### Extrait ###

Le Havre : les douanes lui revendent une voiture volée

Le Havre : les douanes lui revendent une voiture volée
Un douanier à la frontière luxembourgeoise, le 13 novembre 2015 (image d'illustration)

Orange avec AFP, publié le mercredi 15 février 2017 à 14h00

Un automobiliste a fait l'acquisition d'une voiture dans une vente aux enchères des douanes du Havre (Seine-Maritime). Le véhicule s'est révélé inutilisable car il était fiché comme étant volé, selon une information de Ouest-France.

L'acheteur a porté plaine contre le service des douanes et le commissaire-priseur de la vente.

Impossible de rouler au volant de sa voiture, au risque de faire l'objet de poursuites judiciaires. Un habitant de Clichy-la-Garenne, dans les Hauts-de-Seine, a rapidement déchanté après l'achat de sa nouvelle voiture. L'homme de 46 ans souffre d'un handicap au dos qui l'invalide à 80%, selon Ouest-France. Pour se déplacer malgré tout, il a fait l'acquisition d'un véhicule automatique au Havre, dans le courant du mois de janvier. La vente était organisée par le service des douanes. Mais au moment de faire immatriculer la voiture, un détail cloche. À la préfecture, on lui explique que son véhicule est répertorié comme volé. "Lorsqu'ils ont renseigné le numéro de série sur leur fichier informatique Schengen, une alerte est apparue", a déclaré l'homme au journal régional.

### Données fournies ###

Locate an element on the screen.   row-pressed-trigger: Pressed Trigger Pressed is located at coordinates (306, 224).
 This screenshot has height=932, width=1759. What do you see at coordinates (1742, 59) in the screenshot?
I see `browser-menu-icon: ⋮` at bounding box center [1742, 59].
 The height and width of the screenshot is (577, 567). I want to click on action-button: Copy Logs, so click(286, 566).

###

◆ Consignes:
A - Pour chacune des affirmations suivantes, dites si elle concorde avec l'article, par oui ou par non, en citant les mots qui tranchent : (i) l'acheteur a 46 ans ; (ii) la vente était organisée par la préfecture ; (iii) le véhicule acheté est à boîte manuelle.
B - Renvoyez sans la moindre modification le passage de l'article qui va de "Un automobiliste a" jusqu'à "information de Ouest-France.".
C - Relevez tous les noms de communes et de départements français cités dans l'article.

◆ Réponses:
A -
(i) Oui : « L'homme de 46 ans »
(ii) Non : « La vente était organisée par le service des douanes. »
(iii) Non : « il a fait l'acquisition d'un véhicule automatique au Havre »

B -
Un automobiliste a fait l'acquisition d'une voiture dans une vente aux enchères des douanes du Havre (Seine-Maritime). Le véhicule s'est révélé inutilisable car il était fiché comme étant volé, selon une information de Ouest-France.

C - Le Havre, Seine-Maritime, Clichy-la-Garenne, Hauts-de-Seine